Postby Imagist » Thu Mar 04, 2010 7:23 pm

One thing about magic (I will try to focus on magic and not keep dragging in psionics, mutations, and super powers) is that when it happens it should feel like magic. Sure, you could have material components, but mostly I would focus on the verbal and stomatic aspects of spellcasting, as well as the visual effect, for flavor.

Evocation (Core Evoker Talent)
You have learned how to channel magical energy into harmful effects.
By spending an action, you can make a ranged touch attack against a target within 60 feet using the Focus skill. The amount of damage done to the target on a successful hit is based on the action you used to make the attack: full-round, 6d6+6; standard, 3d6+3; move, 2d6+2; swift, 1d6+1. All damage is either acid, cold, electricity, fire, or sonic/concussion (your choice each time you use this talent).

Magic Missile (Major Evoker Talent)
You have learned to harness your innate ability to channel magical energy, and turn it into a force projectile.
Prerequisite: Evocation.
As a standard action, you an unleash a missile of magical force at a target within your line of sight and line of effect.

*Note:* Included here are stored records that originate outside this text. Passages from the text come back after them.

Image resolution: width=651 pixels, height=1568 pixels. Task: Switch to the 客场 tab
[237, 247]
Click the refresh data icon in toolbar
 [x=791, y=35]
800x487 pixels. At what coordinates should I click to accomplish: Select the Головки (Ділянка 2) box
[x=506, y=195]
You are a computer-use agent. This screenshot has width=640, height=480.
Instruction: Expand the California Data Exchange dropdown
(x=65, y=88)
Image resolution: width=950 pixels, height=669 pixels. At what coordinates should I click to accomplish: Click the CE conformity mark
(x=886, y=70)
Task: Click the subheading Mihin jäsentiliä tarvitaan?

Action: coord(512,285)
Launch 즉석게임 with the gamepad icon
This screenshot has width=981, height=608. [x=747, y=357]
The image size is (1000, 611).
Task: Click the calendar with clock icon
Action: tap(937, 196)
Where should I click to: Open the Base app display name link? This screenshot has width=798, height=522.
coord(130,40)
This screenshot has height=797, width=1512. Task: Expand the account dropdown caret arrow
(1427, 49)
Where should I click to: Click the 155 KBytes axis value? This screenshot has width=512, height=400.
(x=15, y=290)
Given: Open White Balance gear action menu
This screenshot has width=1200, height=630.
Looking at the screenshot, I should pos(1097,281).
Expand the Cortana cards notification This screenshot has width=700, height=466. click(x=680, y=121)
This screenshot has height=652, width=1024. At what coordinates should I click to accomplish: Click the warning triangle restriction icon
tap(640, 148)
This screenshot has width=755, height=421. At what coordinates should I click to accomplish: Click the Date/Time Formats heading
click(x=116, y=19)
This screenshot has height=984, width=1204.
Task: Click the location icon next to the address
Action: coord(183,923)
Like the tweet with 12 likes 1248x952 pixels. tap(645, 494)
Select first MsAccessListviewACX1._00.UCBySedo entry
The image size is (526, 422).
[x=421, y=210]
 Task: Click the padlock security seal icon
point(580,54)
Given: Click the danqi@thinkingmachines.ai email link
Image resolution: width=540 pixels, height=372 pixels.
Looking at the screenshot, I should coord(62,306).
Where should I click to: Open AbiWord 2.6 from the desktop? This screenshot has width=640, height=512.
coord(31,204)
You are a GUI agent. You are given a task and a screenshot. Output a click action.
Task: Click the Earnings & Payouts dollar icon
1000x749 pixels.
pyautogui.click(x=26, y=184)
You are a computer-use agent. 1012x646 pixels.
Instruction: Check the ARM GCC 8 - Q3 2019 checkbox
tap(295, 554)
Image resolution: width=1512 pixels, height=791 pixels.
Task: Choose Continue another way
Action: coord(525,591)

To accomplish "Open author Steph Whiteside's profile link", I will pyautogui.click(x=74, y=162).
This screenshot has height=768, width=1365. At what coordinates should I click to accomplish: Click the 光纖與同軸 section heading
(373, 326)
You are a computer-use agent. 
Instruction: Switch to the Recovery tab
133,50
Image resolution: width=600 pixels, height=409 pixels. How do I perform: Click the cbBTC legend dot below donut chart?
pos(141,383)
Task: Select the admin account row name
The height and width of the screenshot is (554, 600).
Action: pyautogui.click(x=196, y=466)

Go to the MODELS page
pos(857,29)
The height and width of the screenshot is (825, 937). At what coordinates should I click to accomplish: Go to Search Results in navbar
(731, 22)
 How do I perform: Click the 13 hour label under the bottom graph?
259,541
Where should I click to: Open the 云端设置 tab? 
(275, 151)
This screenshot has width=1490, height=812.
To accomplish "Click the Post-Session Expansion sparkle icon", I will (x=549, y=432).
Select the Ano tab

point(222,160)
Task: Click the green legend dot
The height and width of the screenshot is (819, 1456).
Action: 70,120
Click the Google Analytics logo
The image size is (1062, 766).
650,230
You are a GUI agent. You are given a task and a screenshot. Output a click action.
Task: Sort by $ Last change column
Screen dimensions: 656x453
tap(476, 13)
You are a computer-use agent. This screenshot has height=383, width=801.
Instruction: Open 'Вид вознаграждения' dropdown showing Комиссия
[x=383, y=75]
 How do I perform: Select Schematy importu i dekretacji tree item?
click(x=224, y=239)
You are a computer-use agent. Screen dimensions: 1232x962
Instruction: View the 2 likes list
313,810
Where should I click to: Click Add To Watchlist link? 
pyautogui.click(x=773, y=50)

The missile as a range incrument of (insert average pistol range incrument) and deals (insert average pistol damage) + one-half your character level in force damage on a successful hit. You use your Focus skill for attack rolls with your magic missile.

I'm not sure, these are just suggestions, but I would like to see the core talents have more variable uses, like options for a full-round action, standard action, move action, swift action, free action, or reaction use. The numbers for Evocation I just pulled out of the air so in no way assume that is going to be the power level of any talent or magical effect. I see the core talents in the magic module being like the schools of magic in D&D and each offering a broad use of that school's magical power, while major and minor talents will be more focuses uses of those powers. I think the core talents for magic should be more flexable.